La CAPEB s’interroge

Jean-Christophe Repon, président national de la CAPEB se pose des questions sur la volonté du gouvernement d’apporter les bonnes réponses à l’inquiétude des artisans du BTP. « L’état du marché de la rénovation énergétique démontre toute l’attention qu’il est absolument nécessaire d’avoir pour redynamiser le marché et créer les conditions d’un élan collectif. Les récentes annonces concernant Ma Prime Rénov vont avoir pour seul effet d’éloigner les entreprises et les particuliers de ce marché.

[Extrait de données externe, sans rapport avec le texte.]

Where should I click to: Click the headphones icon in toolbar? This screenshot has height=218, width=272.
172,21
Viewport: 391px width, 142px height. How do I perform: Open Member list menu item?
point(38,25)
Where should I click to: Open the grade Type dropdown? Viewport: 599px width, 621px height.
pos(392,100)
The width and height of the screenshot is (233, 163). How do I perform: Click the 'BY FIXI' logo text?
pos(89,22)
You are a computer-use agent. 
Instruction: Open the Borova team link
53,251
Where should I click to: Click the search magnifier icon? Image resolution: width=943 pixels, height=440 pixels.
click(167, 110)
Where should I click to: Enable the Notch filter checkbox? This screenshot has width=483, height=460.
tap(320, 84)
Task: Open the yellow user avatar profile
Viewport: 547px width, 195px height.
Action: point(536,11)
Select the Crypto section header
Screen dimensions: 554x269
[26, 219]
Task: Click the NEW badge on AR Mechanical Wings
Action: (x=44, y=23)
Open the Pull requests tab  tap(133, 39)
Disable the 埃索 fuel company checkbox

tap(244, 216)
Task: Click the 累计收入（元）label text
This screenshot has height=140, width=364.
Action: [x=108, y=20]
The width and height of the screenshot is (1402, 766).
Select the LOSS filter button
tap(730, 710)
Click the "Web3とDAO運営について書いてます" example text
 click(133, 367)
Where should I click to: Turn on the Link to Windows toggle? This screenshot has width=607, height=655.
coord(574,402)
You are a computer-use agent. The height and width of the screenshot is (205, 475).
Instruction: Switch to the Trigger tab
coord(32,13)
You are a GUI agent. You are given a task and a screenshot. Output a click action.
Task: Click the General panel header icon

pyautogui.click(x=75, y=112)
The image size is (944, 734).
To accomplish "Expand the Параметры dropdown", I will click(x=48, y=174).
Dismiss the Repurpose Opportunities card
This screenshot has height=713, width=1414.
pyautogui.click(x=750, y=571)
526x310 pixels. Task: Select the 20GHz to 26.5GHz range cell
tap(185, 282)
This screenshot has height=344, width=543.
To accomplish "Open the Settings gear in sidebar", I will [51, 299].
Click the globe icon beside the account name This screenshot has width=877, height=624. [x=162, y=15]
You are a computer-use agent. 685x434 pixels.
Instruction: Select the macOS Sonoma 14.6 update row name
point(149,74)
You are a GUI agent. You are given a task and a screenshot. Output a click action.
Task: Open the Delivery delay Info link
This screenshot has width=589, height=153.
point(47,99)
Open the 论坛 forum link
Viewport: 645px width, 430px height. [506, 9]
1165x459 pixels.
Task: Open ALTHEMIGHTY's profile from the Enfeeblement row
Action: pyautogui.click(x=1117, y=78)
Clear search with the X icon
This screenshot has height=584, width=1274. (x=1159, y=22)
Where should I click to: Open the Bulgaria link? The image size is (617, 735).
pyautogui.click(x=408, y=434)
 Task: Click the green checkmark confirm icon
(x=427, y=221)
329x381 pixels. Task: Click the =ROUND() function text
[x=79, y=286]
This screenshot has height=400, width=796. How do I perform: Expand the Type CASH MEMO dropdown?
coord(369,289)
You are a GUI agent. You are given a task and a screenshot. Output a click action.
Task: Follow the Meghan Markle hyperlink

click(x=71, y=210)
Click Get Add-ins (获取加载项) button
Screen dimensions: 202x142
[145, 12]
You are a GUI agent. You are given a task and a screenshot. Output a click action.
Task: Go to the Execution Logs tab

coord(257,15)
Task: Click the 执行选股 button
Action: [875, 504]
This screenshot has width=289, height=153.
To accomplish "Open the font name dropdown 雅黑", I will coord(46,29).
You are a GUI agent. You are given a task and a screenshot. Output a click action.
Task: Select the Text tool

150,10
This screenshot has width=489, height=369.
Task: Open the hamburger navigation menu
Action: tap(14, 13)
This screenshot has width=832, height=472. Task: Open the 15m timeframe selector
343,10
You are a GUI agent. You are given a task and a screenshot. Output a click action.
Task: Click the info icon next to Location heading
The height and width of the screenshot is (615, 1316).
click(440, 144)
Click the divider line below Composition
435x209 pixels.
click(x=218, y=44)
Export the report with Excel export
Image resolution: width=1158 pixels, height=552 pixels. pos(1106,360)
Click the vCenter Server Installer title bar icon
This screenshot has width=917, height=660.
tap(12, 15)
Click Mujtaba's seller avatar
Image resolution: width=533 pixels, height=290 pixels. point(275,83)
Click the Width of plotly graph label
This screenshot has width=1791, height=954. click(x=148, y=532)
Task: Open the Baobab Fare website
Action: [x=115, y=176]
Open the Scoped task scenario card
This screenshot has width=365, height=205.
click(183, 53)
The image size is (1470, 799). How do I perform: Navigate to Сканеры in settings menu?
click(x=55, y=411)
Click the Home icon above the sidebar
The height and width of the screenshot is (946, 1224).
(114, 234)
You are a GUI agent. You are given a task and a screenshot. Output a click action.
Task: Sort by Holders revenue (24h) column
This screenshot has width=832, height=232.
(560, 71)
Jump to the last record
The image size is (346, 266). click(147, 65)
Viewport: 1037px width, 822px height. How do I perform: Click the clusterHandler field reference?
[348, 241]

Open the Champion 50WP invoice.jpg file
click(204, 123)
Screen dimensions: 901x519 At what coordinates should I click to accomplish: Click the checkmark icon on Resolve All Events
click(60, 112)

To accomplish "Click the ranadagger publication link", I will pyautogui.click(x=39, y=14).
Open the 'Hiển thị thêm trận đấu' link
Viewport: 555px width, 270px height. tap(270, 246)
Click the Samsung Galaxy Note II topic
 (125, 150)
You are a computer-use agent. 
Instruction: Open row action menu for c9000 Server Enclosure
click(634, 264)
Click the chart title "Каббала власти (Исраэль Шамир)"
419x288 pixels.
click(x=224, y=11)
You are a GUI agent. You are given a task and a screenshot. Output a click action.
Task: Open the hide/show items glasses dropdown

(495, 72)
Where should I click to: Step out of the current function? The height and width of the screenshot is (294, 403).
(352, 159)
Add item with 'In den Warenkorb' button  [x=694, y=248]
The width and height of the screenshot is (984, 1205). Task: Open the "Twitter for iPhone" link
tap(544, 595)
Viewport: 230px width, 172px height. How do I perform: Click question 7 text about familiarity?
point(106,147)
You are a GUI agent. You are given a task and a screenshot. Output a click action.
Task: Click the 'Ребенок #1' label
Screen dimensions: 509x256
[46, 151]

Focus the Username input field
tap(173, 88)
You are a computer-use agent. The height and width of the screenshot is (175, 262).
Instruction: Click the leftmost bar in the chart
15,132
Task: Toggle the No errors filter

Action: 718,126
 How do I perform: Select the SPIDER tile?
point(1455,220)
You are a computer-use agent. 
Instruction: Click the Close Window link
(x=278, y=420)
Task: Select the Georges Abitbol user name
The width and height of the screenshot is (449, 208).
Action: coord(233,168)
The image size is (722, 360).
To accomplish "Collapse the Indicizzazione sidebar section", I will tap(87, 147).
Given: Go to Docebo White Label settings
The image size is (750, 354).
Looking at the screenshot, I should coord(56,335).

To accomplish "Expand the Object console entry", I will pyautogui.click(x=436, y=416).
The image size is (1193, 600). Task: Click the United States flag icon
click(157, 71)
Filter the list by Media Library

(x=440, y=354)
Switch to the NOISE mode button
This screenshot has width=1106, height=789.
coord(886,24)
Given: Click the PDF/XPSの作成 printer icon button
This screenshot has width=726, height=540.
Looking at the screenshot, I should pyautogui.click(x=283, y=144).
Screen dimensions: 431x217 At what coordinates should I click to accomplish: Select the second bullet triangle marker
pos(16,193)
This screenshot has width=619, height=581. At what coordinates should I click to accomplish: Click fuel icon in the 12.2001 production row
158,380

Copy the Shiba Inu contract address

Des solutions existent. J’appelle le gouvernement à s’en emparer. Le report continuel des Assises du bâtiment qui pourrait disparaître au profit des Assises de la simplification est incompréhensible. Trop de questions restent sans réponse, à commencer par la transparence des prix, que les Assises de la simplification ne pourront pas résoudre. J’interrogerai mon conseil d’administration et le Réseau CAPEB sur la pertinence pour la CAPEB d’y participer, au regard de la déception engen­drée par les Assises du BTP pour lesquelles nous nous sommes beaucoup investis. »

En même temps, on sait qu’une des principales revendications de la CAPEB a toujours été la simplification administrative. Et est-ce qu’une stratégie de la chaise vide aidera davantage les artisans du BTP ? C’est le réseau de la CAPEB qui en jugera.